■ **Your instructions**: Return all lines of the listing below that carry the word "Task".
======== Available records ========
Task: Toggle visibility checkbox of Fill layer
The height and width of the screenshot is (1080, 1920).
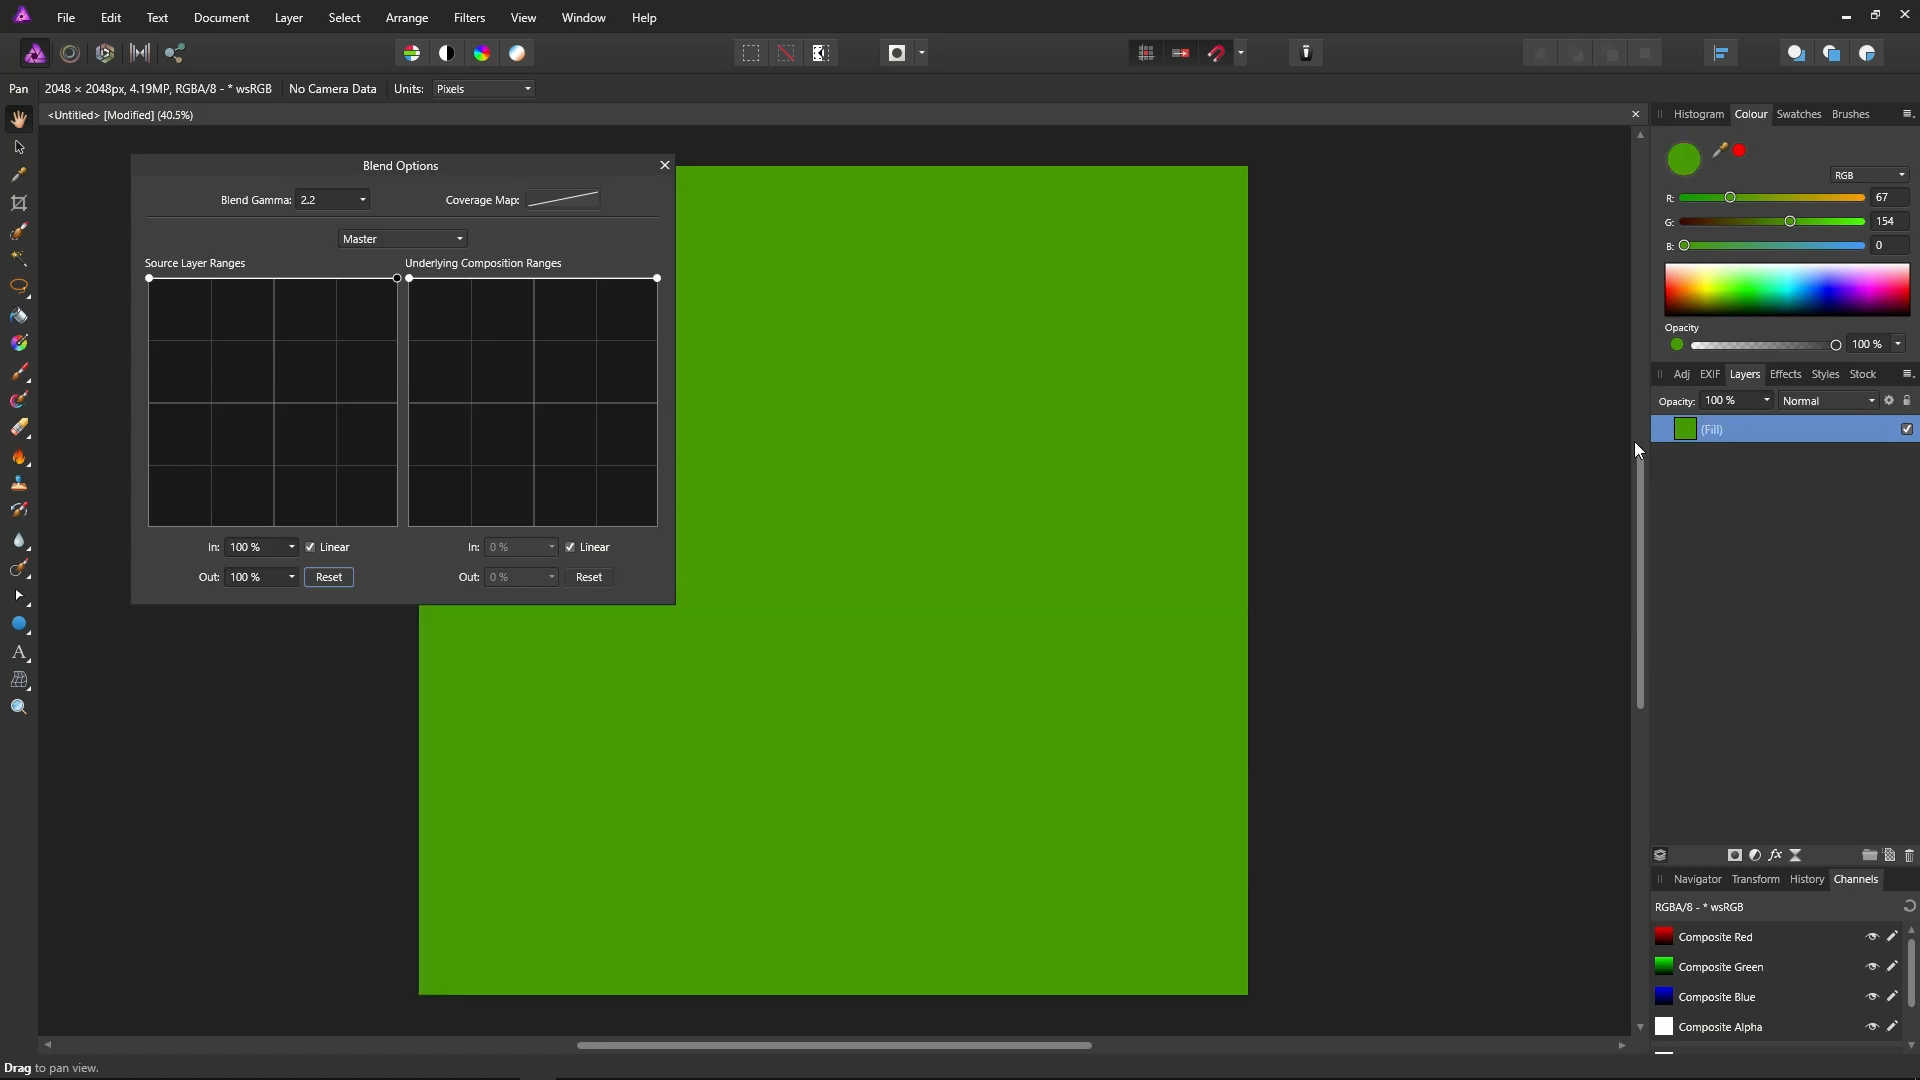Action: pyautogui.click(x=1907, y=429)
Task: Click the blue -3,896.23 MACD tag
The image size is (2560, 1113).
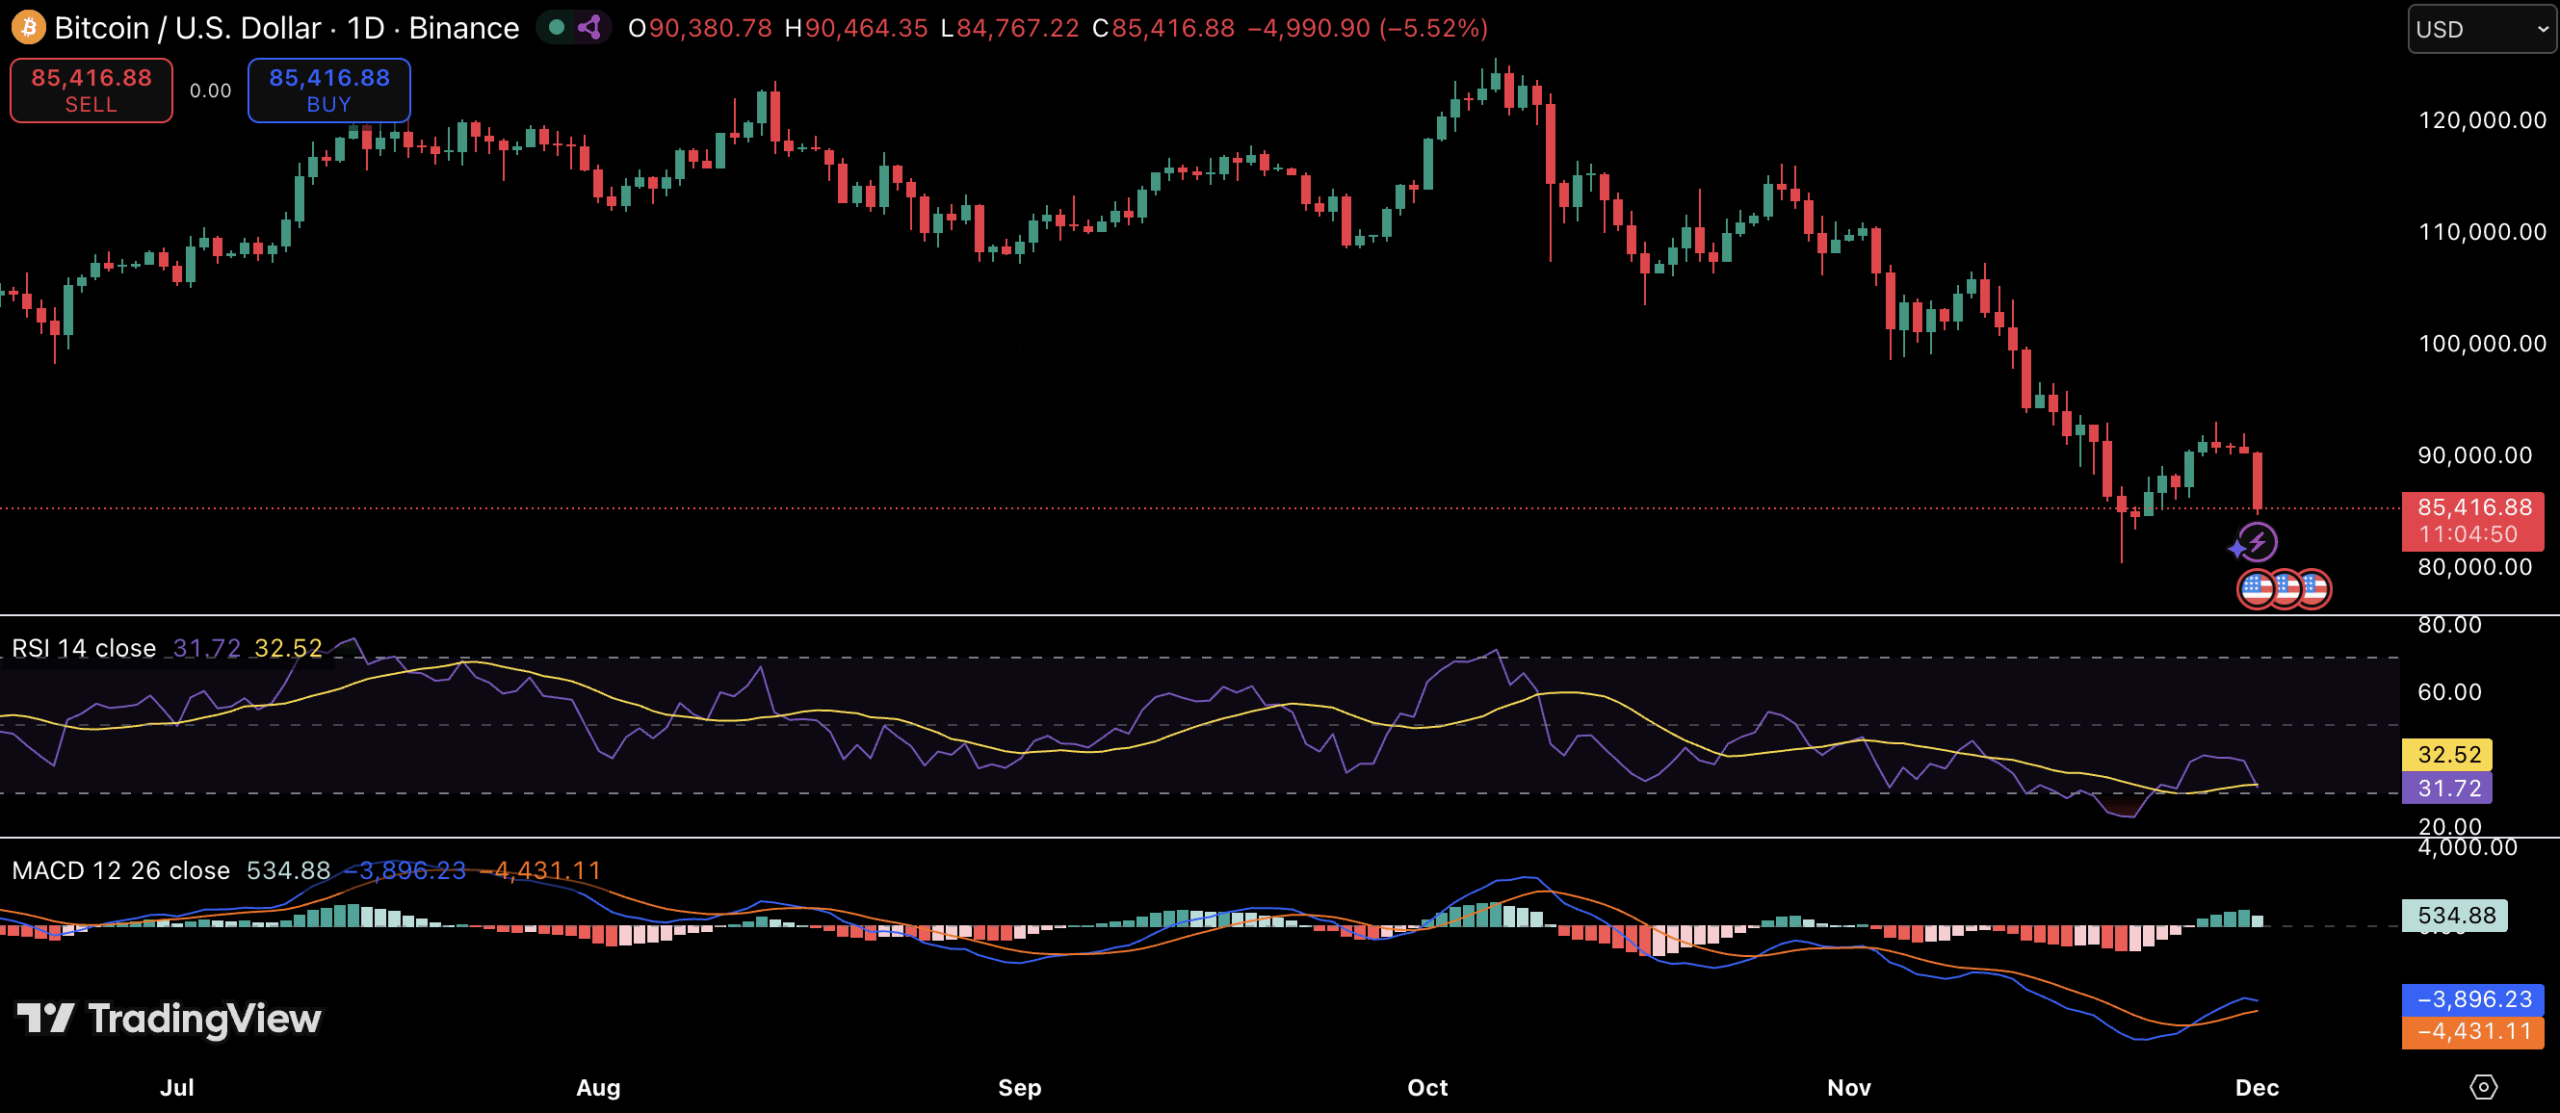Action: (x=2472, y=998)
========
■ **Your solution**:
Task: Toggle visibility checkbox of Fill layer
Task: Click the blue -3,896.23 MACD tag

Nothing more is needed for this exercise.